MonoByte: A Pool of Monolingual Byte-level Language Models
- URL: http://arxiv.org/abs/2209.11035v1
- Date: Thu, 22 Sep 2022 14:32:48 GMT
- Title: MonoByte: A Pool of Monolingual Byte-level Language Models
- Authors: Hugo Abonizio, Leandro Rodrigues de Souza, Roberto Lotufo, Rodrigo
Nogueira
- Abstract summary: We release 10 monolingual byte-level models rigorously pretrained under the same configuration.
Because they are tokenizer-free, the problem of unseen token embeddings is eliminated.
Experiments on QA and NLI tasks show that our monolingual models achieve competitive performance to the multilingual one.
- Score: 4.491765479948667
- License: http://creativecommons.org/licenses/by/4.0/
- Abstract: The zero-shot cross-lingual ability of models pretrained on multilingual and
even monolingual corpora has spurred many hypotheses to explain this intriguing
empirical result.
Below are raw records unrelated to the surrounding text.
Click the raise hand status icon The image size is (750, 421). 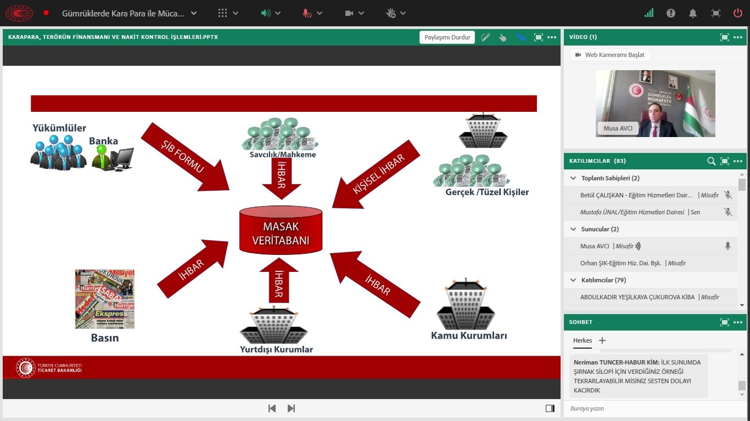(x=391, y=13)
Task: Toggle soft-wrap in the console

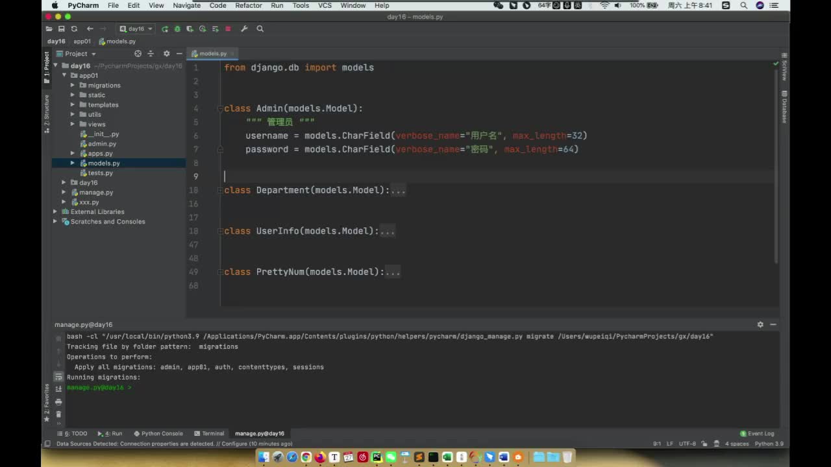Action: [x=58, y=376]
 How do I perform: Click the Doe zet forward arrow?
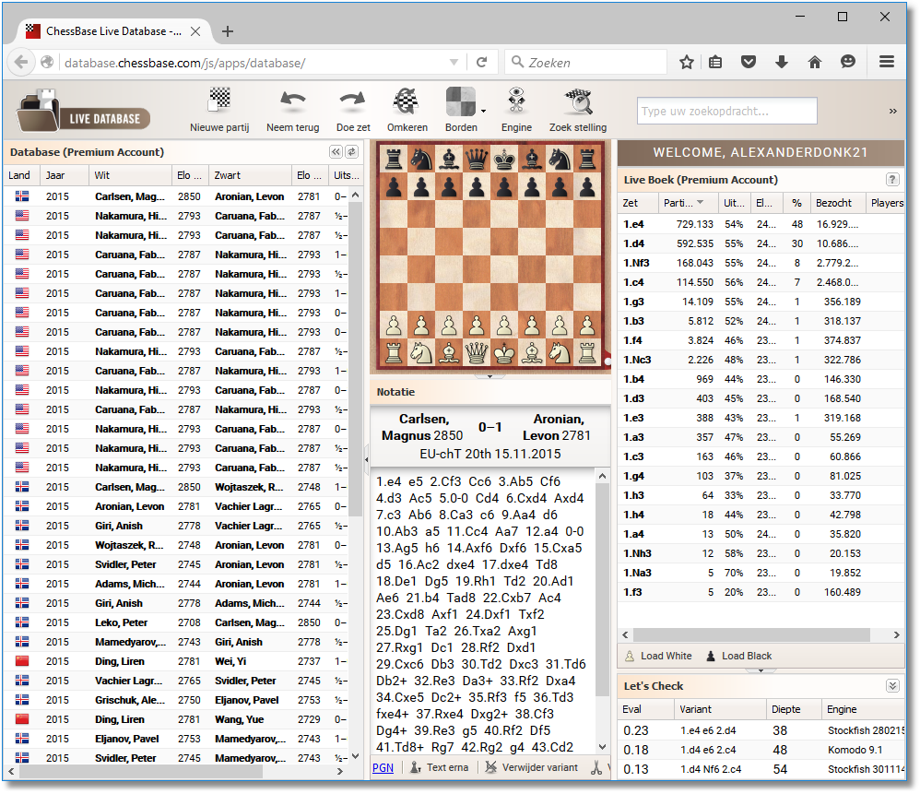pyautogui.click(x=352, y=109)
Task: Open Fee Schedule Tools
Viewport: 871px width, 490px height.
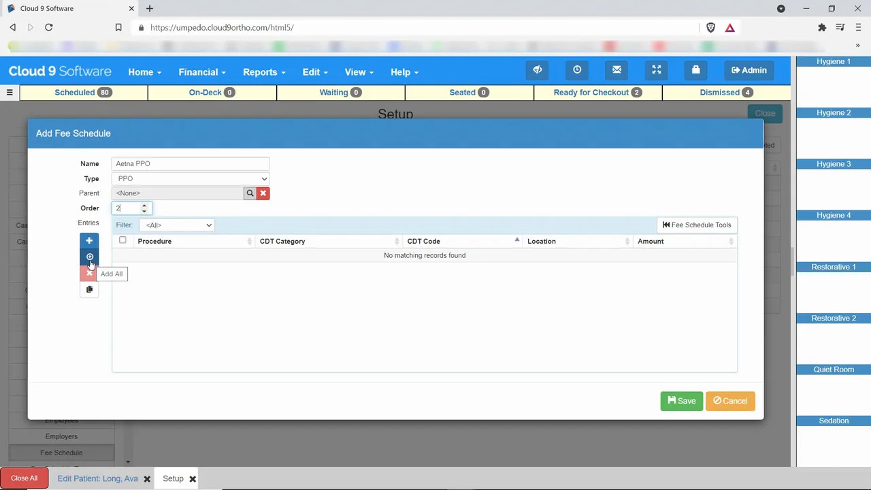Action: 696,225
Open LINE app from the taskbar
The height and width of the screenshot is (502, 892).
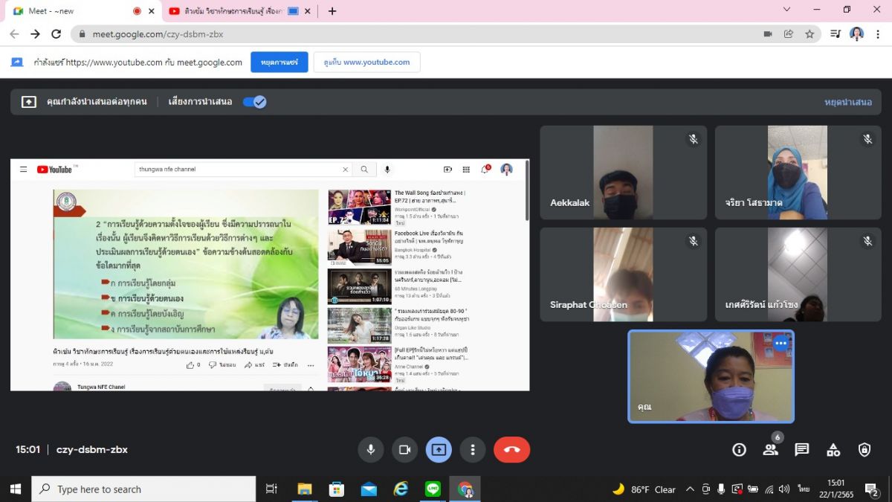(433, 489)
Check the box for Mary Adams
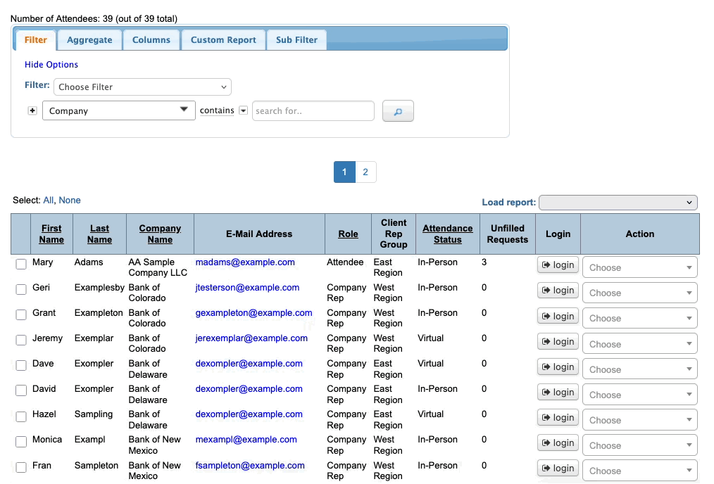This screenshot has height=484, width=714. click(21, 265)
However, due to the costs of pretraining, most research uses
public models whose pretraining methodology, such as the choice of
tokenization, corpus size, and computational budget, might differ drastically.
When researchers pretrain their own models, they often do so under a
constrained budget, and the resulting models might underperform significantly
compared to SOTA models. These experimental differences led to various
inconsistent conclusions about the nature of the cross-lingual ability of these
models. To help further research on the topic, we released 10 monolingual
byte-level models rigorously pretrained under the same configuration with a
large compute budget (equivalent to 420 days on a V100) and corpora that are 4
times larger than the original BERT's. Because they are tokenizer-free, the
problem of unseen token embeddings is eliminated, thus allowing researchers to
try a wider range of cross-lingual experiments in languages with different
scripts. Additionally, we release two models pretrained on non-natural language
texts that can be used in sanity-check experiments. Experiments on QA and NLI
tasks show that our monolingual models achieve competitive performance to the
multilingual one, and hence can be served to strengthen our understanding of
cross-lingual transferability in language models.